I remember watching the inauguration of President Donald Trump with a certain level of awe: it was the first time that a president was in violation of his oath to country and constitution as he took his Presidential oath.

It was surreal.

President Trump refused to divest in his business interests, and refused to put his business dealings into a blind trust. This creates a layer of separation between business and the Presidential office, and removes many conflicts of interest that could arise. (Imagine owning an oil company and signing legislation that lifts the ban on offshore drilling.)

The emoluments clause states that no person in office can receive payments or gifts from a foreign government. It’s not hard to understand why this is specifically inked into our constitution: you don’t want foreign leaders lining the pockets of politicians to influence that could be to the benefit to their country, and the detriment of ours.

United States Constitution Article 1 §9.8:

“No Title of Nobility shall be granted by the United States: And no Person holding any Office of Profit or Trust under them, shall, without the Consent of the Congress, accept of any present, Emolument, Office, or Title, of any kind whatever, from any King, Prince, or foreign State.”
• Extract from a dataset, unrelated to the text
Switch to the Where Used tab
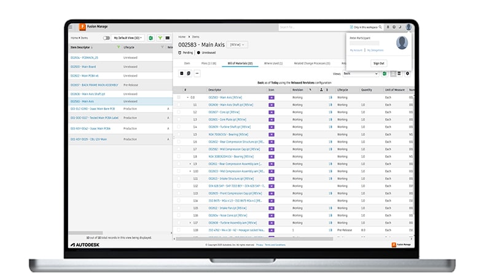 272,63
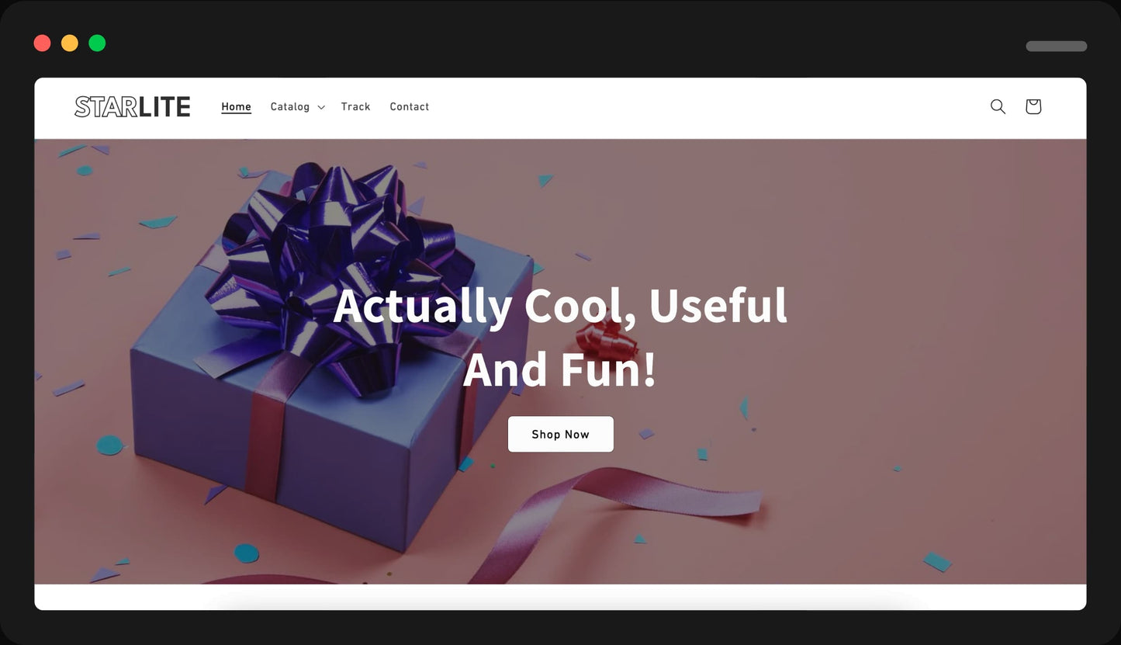The width and height of the screenshot is (1121, 645).
Task: Open the shopping cart bag icon
Action: (x=1033, y=106)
Contrary to what conservative pundits would have you believe, it makes no exceptions for, as an example, a sprawling hotel enterprise. (It should be noted that in 2017, the Department of Justice released an ‘updated’ interpretation of the emoluments clause that permitted payments so long as they were derived from legitimate commercial dealings. It should also be noted that the Department of Justice is administered by the Attorney General, appointed by, naturally, Donald Trump.)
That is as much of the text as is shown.